Pergunta clínica: O controlo glicémico intensivo nos doentes diabéticos tipo 2 previne os eventos cardiovasculares e aumenta a sobrevida global em comparação com o tratamento padrão?

Enquadramento: O ensaio prévio intitulado “The Veterans Affairs Diabetes Trial” tinha demonstrado que a redução intensiva dos níveis de glicemia, quando comparada com o tratamento padrão (durante 5,6 anos) não reduz de forma significativa a taxa de eventos cardiovasculares major num grupo de 1791 veteranos de guerra diabéticos. Este estudo estende o seguimento desses diabéticos durante cerca de 10 anos.

Desenho do estudo: Estudo coorte prospectivo. Os autores utilizaram bases de dados para identificar procedimentos, internamentos ou mortes. A maior parte destes doentes (77.7%), concordou ainda em ser submetido a inquéritos anuais e revisões periódicas dos seus processos. O objectivo primário foi o tempo decorrido até ao primeiro evento cardiovascular (EAM, AVC, ICC de novo ou agravamento da mesma, amputação por gangrena isquémica ou morte por causa cardiovascular). Os objectivos secundários foram a mortalidade cardiovascular e a mortalidade por todas as causas.

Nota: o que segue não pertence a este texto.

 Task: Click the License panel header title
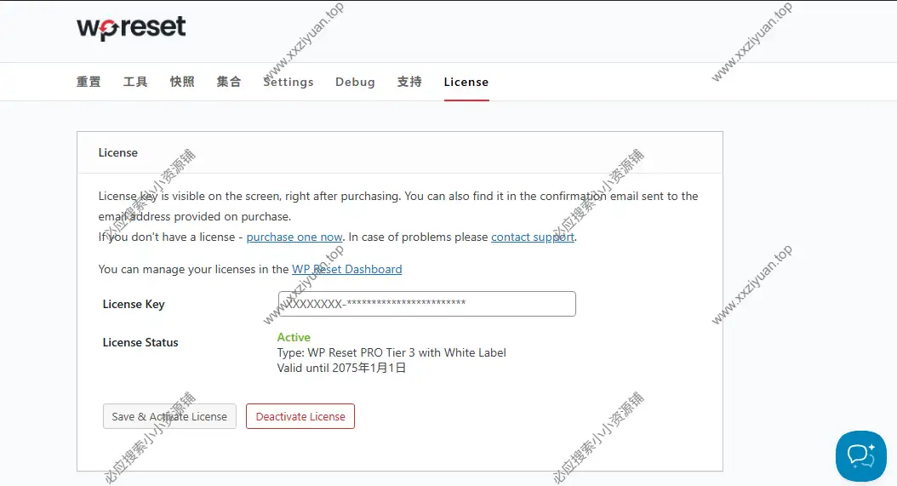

Resultados: A diferença nos níveis de HbA1C entre o grupo submetido a terapêutica intensiva e o grupo submetido a terapêutica padrão foi em média de 1.5% (6.9% versus 8.4%), tendo diminuído para 0.2-0.3% 3 anos após o término do ensaio. Depois de um seguimento médio de 9.8anos, observou-se uma diminuição significativa do objectivo primário do grupo submetido a terapêutica intensiva, em relação ao grupo padrão (HR 0.83, IC 95%, 0.70-0.99, p=0.04), com uma redução absoluta no risco de eventos cardiovasculares de 8.6 eventos por 1000 pessoas/ano. Não se registou uma redução significativa na mortalidade cardiovascular (HR 0.88, IC 95%, 0.64-1.20, p=0.42). Não foi evidente também uma redução significativa na mortalidade total (HR 1.05, IC 95%, 0.89-1.25, p=0.54) para um seguimento médio de 11.8 anos.

Conclusão: O controlo intensivo dos níveis de glicémia nos doentes diabéticos tipo 2 diminui os eventos cardiovasculares major mas não aumentou a sobrevida global a longo prazo.

Comentário: Este estudo ajuda a colocar em perspectiva o objectivo do controlo intensivo da glicemia como fim em si mesmo. A salientar que mesmo os doentes incluídos no grupo de controlo intensivo tiveram uma HbA1C média de 6,9%, o que constitui um valor muito diferente da meta que algumas normas sugerem. Não obstante, ao acompanharmos o doente diabético, tendo em conta uma visão holística e integrada, não podemos ignorar que um evento cardiovascular major tem um profundo impacto na sua qualidade de vida e na sua família e comunidade.